Primary Care Treatment of Post-traumatic Stress Disorder
Am Fam Physician. 2000 Sep 1;62(5):1035-1040.
See related patient information handout on post-traumatic stress disorder, written by the authors of this article.
This article exemplifies the AAFP 2000 Annual Clinical Focus on mental health.
Post-traumatic stress disorder, a psychiatric disorder, arises following exposure to perceived life-threatening trauma. Its symptoms can mimic those of anxiety or depressive disorders, but with appropriate screening, the diagnosis is easily made. Current treatment strategies combine patient education; pharmacologic interventions, such as selective serotonin reuptake inhibitors, trazodone and clonidine; and psychotherapy. As soon after the trauma as possible, techniques to prevent the development of post-traumatic stress disorder, such as structured stress debriefings, should be administered. A high index of suspicion for post-traumatic stress disorder is needed in patients with a history of significant trauma.

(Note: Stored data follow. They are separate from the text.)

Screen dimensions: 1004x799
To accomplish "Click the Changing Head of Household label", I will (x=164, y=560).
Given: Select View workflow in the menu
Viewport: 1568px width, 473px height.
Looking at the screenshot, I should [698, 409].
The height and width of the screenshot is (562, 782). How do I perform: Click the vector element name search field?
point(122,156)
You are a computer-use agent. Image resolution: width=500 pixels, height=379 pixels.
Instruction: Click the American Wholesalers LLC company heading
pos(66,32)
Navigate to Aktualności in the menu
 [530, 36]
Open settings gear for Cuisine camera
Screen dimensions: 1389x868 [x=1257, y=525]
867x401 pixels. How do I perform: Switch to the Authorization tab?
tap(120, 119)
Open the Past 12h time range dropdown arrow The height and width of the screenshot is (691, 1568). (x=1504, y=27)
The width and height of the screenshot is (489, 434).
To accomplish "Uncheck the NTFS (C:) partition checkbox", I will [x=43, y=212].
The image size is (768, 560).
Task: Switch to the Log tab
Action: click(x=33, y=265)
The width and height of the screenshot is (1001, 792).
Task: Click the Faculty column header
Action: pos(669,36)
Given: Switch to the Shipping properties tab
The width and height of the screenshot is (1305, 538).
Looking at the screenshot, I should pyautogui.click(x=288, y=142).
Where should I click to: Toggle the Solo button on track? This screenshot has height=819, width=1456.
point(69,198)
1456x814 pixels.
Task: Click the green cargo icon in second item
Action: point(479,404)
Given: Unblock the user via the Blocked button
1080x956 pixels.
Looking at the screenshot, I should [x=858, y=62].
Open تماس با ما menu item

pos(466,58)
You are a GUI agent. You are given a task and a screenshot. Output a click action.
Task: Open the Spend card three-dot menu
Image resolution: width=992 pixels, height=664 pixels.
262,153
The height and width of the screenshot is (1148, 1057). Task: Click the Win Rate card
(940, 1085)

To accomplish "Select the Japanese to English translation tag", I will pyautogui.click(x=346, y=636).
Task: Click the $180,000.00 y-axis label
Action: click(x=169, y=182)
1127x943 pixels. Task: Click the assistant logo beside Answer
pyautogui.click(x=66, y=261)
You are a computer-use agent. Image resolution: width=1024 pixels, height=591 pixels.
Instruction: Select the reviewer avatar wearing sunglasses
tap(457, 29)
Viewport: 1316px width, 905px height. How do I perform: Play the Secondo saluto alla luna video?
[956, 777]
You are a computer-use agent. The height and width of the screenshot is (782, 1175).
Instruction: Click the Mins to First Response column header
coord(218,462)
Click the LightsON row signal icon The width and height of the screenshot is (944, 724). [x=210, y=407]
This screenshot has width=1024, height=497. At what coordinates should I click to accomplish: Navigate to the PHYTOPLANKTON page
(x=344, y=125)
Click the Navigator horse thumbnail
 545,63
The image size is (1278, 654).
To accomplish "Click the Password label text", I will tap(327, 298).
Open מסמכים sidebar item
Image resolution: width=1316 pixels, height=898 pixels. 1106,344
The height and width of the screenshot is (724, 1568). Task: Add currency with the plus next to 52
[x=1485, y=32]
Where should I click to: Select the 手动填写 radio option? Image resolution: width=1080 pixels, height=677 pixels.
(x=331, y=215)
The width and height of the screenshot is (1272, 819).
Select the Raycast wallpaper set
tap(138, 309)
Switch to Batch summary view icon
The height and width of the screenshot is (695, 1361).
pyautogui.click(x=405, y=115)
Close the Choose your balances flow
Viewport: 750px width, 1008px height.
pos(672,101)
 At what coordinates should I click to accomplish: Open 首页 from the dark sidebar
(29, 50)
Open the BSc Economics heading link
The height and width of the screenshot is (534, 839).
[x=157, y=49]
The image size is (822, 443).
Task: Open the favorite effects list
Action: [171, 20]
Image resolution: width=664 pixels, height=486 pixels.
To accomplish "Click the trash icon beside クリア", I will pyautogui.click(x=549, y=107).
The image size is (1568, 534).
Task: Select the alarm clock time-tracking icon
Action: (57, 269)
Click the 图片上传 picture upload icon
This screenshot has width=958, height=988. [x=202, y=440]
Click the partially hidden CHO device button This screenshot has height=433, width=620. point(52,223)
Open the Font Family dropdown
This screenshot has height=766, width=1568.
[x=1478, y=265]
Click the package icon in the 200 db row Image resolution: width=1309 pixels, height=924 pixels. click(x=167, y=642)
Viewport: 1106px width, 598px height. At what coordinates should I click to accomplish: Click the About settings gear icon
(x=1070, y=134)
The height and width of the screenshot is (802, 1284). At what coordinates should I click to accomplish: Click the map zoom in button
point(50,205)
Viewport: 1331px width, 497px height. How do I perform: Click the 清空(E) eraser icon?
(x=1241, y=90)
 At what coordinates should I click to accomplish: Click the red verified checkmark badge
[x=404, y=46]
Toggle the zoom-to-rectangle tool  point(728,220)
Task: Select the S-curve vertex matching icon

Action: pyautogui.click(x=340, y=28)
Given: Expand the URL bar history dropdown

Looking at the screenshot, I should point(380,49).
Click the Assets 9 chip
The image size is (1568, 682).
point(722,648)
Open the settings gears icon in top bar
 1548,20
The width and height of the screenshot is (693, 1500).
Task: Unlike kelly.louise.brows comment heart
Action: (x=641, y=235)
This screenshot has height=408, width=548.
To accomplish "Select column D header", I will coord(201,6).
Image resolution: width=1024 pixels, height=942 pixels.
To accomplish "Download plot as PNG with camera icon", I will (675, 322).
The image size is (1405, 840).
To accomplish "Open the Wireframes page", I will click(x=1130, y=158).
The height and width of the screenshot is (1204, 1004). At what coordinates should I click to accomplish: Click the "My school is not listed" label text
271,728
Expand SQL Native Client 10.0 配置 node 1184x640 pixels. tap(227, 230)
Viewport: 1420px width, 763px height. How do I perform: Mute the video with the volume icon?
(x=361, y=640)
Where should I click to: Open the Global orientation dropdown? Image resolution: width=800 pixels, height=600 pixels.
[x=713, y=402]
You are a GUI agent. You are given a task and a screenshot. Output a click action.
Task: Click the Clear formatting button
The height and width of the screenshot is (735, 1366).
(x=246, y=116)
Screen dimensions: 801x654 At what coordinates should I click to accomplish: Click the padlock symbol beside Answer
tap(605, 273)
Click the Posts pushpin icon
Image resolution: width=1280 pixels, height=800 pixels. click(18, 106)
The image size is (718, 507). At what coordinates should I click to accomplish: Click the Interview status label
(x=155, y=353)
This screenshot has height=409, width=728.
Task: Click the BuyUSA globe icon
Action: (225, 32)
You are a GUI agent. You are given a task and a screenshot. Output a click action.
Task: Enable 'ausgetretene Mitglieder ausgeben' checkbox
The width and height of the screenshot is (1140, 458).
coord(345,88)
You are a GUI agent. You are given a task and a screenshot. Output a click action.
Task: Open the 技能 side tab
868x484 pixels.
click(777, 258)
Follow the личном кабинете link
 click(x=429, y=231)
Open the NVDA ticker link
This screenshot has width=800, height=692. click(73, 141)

Post-traumatic stress disorder (PTSD) can affect a wide range of patients in family practice, regardless of culture, age, sex or socioeconomic class. Busy clinicians need to be aware of its possible diagnosis to provide compassionate and effective care to affected patients or to initiate preventive interventions to those at risk.
The overall prevalence of this disease in the U.S. population is estimated to be between 1 and 12 percent.1 In populations at risk, it ranges from 0.2 percent in postpartum women to 18 percent in professional firefighters, 34 percent in adolescent survivors of motor vehicle crashes, 48 percent in female rape victims and 67 percent in prisoners of war.2–5
The clinical course is variable. Symptoms may emerge immediately and disappear after several months, or they may take longer than six months to appear and last indefinitely. In prevalence studies, one half of those suffering from PTSD have been estimated to still meet the criteria of the Diagnostic and Statistical Manual of Mental Disorders, 4th ed. (DSM-IV), after one year, and up to one third still have weekly symptoms 10 years after the trauma.1,6 This article provides strategies for primary care physicians to diagnose, treat and refer patients with PTSD.
Four categories of criteria are needed to accurately diagnose PTSD (Table 1). First, a traumatic event occurred in which the person witnessed or experienced actual or threatened death or serious injury and responded with intense fear, horror or helplessness. Second, on exposure to memory cues, the person has reexperiencing symptoms, such as intrusive recollections, nightmares, flashbacks or psychologic distress. Third, the patient avoids trauma-related stimuli and feels emotionally numb. Fourth, the person has increased arousal, manifested by hypervigilance, irritability or difficulty sleeping. The symptoms persist for at least one month and significantly disturb the patient's social or occupational functioning (or both).6
TABLE 1 Diagnostic Criteria for Post-traumatic Stress Disorder
Diagnostic Criteria for Post-traumatic Stress Disorder
A. The person has been exposed to a traumatic event in which both of the following were present:
B. The traumatic event is persistently reexperienced in one (or more) of the following ways:
C. Persistent avoidance of stimuli associated with the trauma and numbing of general responsiveness (not present before the trauma), as indicated by three (or more) of the following:
D. Persistent symptoms of increased arousal (not present before the trauma), as indicated by two (or more) of the following:
E. Duration of the disturbance (symptoms in Criteria B, C and D) is more than one month.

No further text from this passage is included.